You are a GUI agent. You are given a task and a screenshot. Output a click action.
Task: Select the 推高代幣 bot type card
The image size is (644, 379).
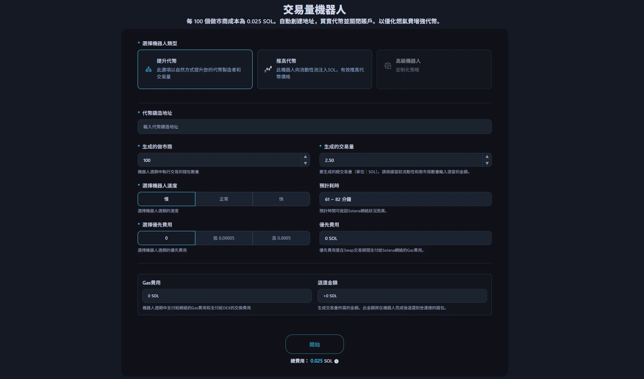click(314, 69)
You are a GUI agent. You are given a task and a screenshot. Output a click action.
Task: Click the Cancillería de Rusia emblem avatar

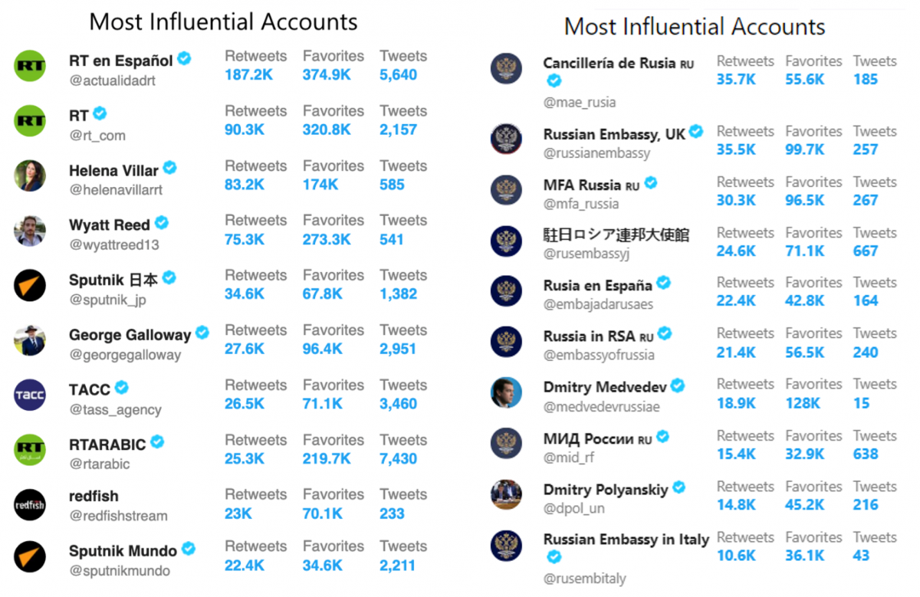click(x=506, y=70)
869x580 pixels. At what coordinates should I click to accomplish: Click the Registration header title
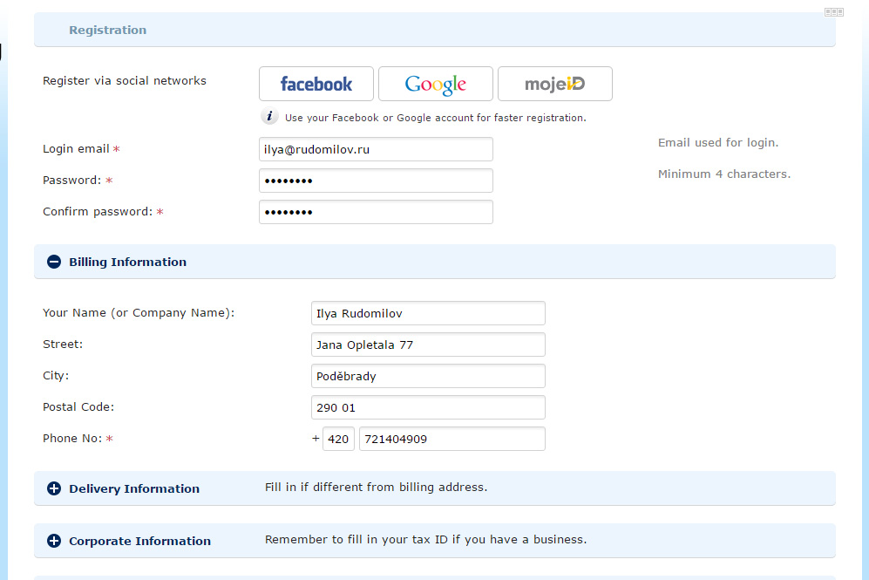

:::

Please rewrite all of the entries above with "GUI agent" changed to "interface agent" and everything else kept the same. Omit the pictures from your answer.

You are a interface agent. You are given a task and a screenshot. Output a click action.
Task: Select the 推高代幣 bot type card
The image size is (644, 379).
click(314, 69)
You are a interface agent. You are given a task and a screenshot. Output a click action.
Task: Click the Cancillería de Rusia emblem avatar

click(x=506, y=70)
869x580 pixels. At what coordinates should I click to accomplish: Click the Registration header title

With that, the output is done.